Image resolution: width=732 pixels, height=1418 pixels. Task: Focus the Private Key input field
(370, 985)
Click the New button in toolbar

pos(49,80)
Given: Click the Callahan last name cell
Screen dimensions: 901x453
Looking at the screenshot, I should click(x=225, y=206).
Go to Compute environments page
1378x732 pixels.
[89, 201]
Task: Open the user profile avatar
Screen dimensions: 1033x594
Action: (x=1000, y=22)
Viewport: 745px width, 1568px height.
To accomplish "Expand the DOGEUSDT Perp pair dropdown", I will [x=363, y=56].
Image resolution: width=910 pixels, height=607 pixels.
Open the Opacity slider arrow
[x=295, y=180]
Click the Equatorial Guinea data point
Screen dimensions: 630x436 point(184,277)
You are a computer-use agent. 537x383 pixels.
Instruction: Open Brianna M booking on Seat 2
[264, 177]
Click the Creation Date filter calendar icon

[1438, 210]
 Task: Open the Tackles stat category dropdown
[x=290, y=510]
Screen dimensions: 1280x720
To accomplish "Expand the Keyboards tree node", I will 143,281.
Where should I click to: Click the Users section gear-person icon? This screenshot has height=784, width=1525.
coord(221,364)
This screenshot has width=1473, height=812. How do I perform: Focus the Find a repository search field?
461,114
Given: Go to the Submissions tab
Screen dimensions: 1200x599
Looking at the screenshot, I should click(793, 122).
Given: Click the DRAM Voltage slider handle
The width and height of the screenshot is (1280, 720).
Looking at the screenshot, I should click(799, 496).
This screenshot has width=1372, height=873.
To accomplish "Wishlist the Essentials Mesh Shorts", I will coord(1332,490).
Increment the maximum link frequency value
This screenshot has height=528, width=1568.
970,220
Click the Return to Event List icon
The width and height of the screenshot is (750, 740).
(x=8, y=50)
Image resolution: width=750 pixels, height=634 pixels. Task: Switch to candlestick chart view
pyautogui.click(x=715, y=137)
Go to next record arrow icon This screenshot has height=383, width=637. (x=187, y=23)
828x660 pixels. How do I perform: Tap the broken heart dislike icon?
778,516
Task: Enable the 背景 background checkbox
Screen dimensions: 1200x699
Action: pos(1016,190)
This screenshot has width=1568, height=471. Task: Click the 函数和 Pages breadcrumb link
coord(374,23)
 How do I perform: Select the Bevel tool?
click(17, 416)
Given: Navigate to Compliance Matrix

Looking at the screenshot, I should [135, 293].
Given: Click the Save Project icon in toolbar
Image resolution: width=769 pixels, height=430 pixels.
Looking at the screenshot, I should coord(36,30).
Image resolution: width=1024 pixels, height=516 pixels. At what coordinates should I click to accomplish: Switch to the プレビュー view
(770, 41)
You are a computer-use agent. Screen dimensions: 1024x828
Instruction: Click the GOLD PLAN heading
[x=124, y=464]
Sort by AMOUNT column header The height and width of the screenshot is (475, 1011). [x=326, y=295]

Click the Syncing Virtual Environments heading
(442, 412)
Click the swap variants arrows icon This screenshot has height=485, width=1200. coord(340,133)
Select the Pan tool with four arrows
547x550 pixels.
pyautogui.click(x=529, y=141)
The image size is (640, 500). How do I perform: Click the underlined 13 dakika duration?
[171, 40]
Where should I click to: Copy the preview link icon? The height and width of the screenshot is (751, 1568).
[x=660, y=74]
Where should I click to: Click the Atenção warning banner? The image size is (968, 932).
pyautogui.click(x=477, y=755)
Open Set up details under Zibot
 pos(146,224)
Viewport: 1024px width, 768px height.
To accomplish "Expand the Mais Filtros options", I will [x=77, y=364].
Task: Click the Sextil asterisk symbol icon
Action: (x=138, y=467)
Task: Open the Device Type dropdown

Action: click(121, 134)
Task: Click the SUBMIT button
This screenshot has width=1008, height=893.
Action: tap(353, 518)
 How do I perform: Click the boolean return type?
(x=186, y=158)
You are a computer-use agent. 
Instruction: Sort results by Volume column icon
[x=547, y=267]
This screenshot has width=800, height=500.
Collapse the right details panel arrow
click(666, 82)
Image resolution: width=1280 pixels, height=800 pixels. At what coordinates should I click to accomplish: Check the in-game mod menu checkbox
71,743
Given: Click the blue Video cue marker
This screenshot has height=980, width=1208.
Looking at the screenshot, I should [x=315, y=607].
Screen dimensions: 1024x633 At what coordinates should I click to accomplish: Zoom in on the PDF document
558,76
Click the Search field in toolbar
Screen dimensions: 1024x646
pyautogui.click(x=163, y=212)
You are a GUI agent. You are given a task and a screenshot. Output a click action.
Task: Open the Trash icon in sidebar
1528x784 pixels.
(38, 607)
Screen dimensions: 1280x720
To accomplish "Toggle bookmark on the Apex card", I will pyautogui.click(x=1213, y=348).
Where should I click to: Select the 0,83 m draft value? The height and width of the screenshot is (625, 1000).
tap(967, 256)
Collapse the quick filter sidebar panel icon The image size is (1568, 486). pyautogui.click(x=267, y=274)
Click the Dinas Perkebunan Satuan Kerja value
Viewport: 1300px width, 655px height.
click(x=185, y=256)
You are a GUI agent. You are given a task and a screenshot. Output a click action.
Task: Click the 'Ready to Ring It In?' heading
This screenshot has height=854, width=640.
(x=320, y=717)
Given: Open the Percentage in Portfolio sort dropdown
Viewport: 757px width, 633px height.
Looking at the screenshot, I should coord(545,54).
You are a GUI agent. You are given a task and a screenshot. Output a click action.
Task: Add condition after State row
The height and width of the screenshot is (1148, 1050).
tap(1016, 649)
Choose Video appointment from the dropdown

| What needs to be done |
Reproduce every line of the listing above in which the string "sidebar" appears.

| Response |
Task: Open the Trash icon in sidebar
Collapse the quick filter sidebar panel icon The image size is (1568, 486). pyautogui.click(x=267, y=274)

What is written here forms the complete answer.